Christopher Nolan a déclaré que l’idée de faire un film sur J. Robert Oppenheimer lui était venue lorsqu’il était adolescent.
Le biopic très attendu du réalisateur sur le père de la bombe atomique est sorti en salles vendredi (21 juillet). Nolan a déclaré que le fait d’avoir grandi à une époque où la peur d’une guerre nucléaire était particulièrement prononcée constituait une partie de sa motivation pour explorer l’histoire d’Oppenheimer.
« C’est un sujet qui me préoccupe depuis un certain nombre d’années. J’étais adolescent dans les années 80, au début des années 80 en Angleterre », a-t-il déclaré à Bulletin [via FilmNews]. C’est l’apogée de la CND, la Campagne pour le désarmement nucléaire, du Greenham Common… [protest]La menace d’une guerre nucléaire, c’était quand j’avais 12, 13, 14 ans, c’était la plus grande peur que nous avions tous.

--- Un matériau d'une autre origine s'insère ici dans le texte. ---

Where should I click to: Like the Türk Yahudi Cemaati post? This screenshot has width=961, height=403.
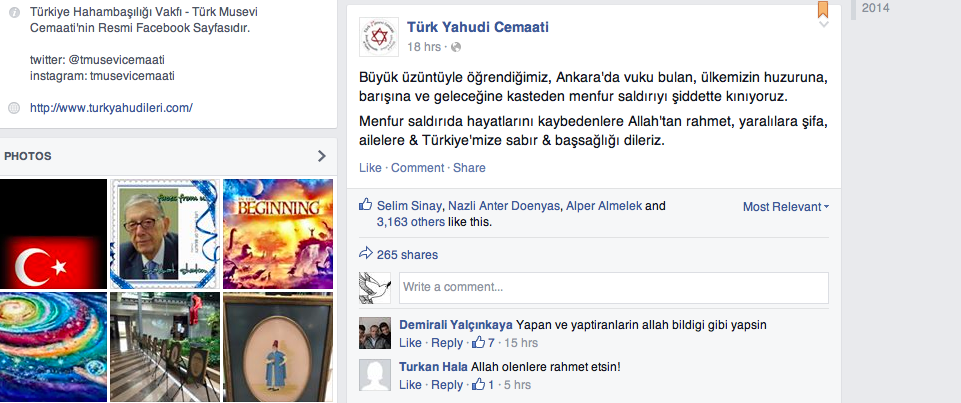pos(370,168)
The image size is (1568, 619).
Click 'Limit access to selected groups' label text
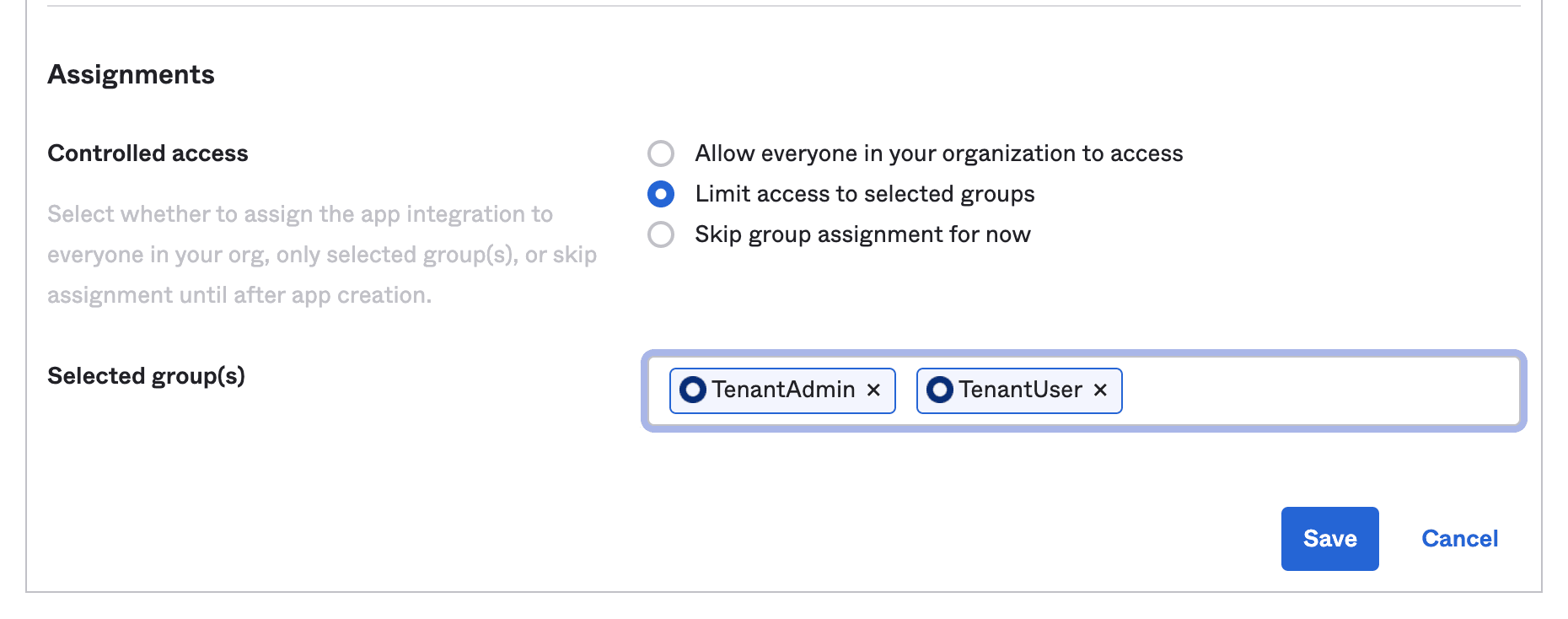coord(864,194)
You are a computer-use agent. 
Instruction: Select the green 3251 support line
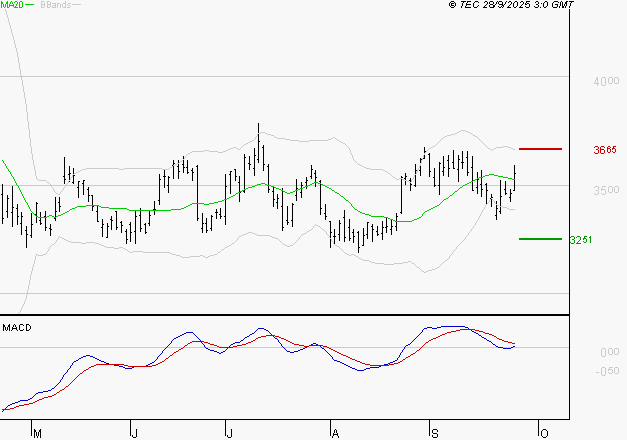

« Je pense que j’ai rencontré Oppenheimer pour la première fois dans cette relation ; je pense qu’il a été mentionné dans la chanson de Sting sur les Russes qui est sortie à l’époque et qui parle des « jouets mortels » d’Oppenheimer. Il faisait partie de la culture populaire à l’époque, sans que nous sachions grand-chose à son sujet.
Le réalisateur a même dit qu’il avait inséré une référence à Oppenheimer dans les années 2020 Tenet sur la base des recherches qu’il avait déjà effectuées.

« À un moment donné, au cours des décennies qui ont suivi, j’ai mis la main sur l’information selon laquelle les scientifiques de Los Alamos avaient déterminé qu’il existait une faible possibilité statistique que le test Trinity mette le feu à l’atmosphère et détruise toute vie sur Terre. Ils ne pouvaient pas mathématiquement, théoriquement, éliminer complètement cette possibilité ; ils ont quand même continué », a-t-il révélé.
« Et cela m’a semblé être la situation la plus dramatique de l’histoire du monde, avec la moindre possibilité de mettre fin à la vie sur Terre. C’est une responsabilité à laquelle personne d’autre dans l’histoire du monde n’a jamais été confronté.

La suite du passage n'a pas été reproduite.